Une interpellation vers 5 heures du matin
L’information a été rendue publique par l’avocat ghanéen Oliver Barker-Vormawor, dans un message publié sur X. Aminata Bangoura aurait été arrêtée vers 5 heures du matin alors qu’elle entrait sur le territoire ghanéen. Le cabinet Merton Everett LLP indique avoir été mandaté pour la défendre. « Nous espérons que la procédure régulière sera respectée dans cette affaire, cette fois-ci. Une vie est en jeu », a écrit l’avocat.
Ce qu’affirme la défense
Selon le récit de son conseil, Aminata Bangoura et le général Amara Camara ont eu deux enfants ensemble. Après une séparation conflictuelle, elle aurait menacé de révéler des informations obtenues durant leur relation, avant de quitter la Guinée avec des membres de sa fratrie, par crainte pour sa sécurité. C’est à son insu, toujours selon l’avocat, qu’une notice rouge aurait été émise à sa demande par les autorités guinéennes — dans le but, affirme-t-il, de la contraindre à rentrer au pays.

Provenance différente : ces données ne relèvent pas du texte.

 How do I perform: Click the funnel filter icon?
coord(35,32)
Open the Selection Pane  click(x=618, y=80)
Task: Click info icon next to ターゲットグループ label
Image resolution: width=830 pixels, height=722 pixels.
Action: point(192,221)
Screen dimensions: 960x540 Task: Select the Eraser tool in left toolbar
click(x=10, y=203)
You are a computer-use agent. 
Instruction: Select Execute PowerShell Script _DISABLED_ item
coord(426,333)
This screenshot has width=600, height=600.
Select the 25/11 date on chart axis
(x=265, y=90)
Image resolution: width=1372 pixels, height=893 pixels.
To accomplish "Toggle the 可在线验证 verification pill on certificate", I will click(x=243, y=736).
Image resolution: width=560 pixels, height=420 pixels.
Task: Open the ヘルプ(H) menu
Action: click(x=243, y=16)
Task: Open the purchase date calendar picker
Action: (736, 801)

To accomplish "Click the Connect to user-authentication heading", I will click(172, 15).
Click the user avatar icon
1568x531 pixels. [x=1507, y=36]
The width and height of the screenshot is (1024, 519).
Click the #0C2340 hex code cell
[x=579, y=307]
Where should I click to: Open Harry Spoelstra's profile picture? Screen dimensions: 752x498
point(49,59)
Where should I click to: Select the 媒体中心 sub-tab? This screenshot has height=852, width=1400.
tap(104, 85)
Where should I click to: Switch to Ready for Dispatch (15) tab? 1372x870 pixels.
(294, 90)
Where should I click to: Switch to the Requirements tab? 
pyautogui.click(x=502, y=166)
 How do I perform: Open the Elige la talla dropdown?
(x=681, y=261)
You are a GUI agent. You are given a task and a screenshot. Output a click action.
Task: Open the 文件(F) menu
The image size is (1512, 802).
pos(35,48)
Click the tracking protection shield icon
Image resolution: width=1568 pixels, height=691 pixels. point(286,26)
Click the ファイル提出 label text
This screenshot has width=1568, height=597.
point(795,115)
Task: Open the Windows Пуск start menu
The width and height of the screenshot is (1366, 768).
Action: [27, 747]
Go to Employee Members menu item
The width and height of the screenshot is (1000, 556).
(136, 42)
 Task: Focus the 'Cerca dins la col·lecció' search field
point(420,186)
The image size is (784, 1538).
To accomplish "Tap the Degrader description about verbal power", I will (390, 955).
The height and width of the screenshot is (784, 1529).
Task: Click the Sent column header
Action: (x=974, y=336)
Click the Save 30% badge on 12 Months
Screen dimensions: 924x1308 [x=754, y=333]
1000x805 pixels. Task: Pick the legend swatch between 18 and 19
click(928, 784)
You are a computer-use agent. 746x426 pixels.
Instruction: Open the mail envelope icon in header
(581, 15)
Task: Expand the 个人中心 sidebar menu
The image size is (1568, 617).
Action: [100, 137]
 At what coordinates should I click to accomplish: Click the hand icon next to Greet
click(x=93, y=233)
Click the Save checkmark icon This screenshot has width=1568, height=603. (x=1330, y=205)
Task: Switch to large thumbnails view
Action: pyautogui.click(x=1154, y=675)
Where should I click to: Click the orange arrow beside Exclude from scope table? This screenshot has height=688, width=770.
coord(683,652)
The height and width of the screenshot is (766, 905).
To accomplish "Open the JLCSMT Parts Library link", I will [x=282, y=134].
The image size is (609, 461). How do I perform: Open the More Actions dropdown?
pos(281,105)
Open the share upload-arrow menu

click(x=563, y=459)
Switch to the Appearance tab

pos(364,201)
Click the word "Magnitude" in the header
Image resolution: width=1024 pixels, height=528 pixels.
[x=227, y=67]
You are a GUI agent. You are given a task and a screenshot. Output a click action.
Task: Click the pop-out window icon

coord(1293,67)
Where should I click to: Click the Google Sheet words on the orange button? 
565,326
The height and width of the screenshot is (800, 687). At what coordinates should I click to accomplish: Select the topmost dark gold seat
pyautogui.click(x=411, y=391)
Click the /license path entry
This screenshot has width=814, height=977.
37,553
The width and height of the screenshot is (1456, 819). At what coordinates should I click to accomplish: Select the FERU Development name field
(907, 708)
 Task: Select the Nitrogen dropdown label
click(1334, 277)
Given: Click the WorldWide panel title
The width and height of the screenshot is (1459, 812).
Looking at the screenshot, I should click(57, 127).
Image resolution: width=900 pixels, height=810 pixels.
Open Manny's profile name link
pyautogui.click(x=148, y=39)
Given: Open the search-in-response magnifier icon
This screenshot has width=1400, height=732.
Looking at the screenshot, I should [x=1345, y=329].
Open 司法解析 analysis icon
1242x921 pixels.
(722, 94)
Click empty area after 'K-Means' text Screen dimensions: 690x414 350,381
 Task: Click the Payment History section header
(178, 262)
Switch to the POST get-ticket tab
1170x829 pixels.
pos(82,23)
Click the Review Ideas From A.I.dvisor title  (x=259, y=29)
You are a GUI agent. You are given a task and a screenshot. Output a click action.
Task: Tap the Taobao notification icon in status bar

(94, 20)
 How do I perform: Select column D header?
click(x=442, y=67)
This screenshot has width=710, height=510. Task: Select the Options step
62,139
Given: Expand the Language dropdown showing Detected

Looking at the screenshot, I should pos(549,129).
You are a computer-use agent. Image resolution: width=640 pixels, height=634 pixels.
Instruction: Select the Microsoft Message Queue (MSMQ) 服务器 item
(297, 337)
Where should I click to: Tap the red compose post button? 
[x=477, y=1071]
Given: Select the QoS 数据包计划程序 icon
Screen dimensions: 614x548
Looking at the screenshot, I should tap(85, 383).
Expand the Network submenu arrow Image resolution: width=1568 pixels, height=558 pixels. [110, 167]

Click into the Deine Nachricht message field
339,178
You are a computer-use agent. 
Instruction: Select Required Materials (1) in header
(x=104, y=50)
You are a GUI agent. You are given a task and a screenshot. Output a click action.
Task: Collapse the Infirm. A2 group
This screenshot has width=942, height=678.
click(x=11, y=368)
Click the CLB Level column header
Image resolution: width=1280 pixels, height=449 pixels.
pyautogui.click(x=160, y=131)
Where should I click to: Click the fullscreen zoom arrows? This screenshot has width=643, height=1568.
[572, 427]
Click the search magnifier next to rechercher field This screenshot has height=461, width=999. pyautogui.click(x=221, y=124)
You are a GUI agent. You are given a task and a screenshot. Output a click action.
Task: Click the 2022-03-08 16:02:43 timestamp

Qui est le général Amara Camara
Né en 1984 à Banankoro, dans la région de Kankan, Amara Camara est l’un des hommes forts du pouvoir guinéen. Ancien porte-parole du Comité national du rassemblement et du développement (CNRD), proche du président Mamadi Doumbouya, il a été confirmé en février 2026 au poste de ministre secrétaire général de la présidence par décret. Il dirige également l’École militaire interarmes (EMIA) et a représenté la Guinée à la tribune des Nations unies.
La notice rouge, un instrument encadré
Une notice rouge n’est pas un mandat d’arrêt international : il s’agit d’une demande adressée aux polices des pays membres afin de localiser et d’arrêter provisoirement une personne en vue d’une extradition. L’article 3 de la Constitution d’Interpol interdit à l’organisation toute intervention à caractère politique, militaire, religieux ou racial, et une Commission de contrôle des fichiers peut être saisie pour faire radier une notice détournée de son objet. Le débat sur l’usage de ce mécanisme par certains États n’est pas nouveau.
Ce qui n’est pas confirmé
À ce stade, ni les autorités guinéennes, ni les autorités ghanéennes, ni Interpol n’ont confirmé publiquement l’existence de cette notice rouge ni les motifs invoqués. Le général Amara Camara ne s’est pas exprimé. Les éléments rapportés ici proviennent des déclarations publiques de l’avocat de Mme Bangoura et de leur reprise par la presse ghanéenne et guinéenne. Notre rédaction reste ouverte à toute réaction des parties concernées.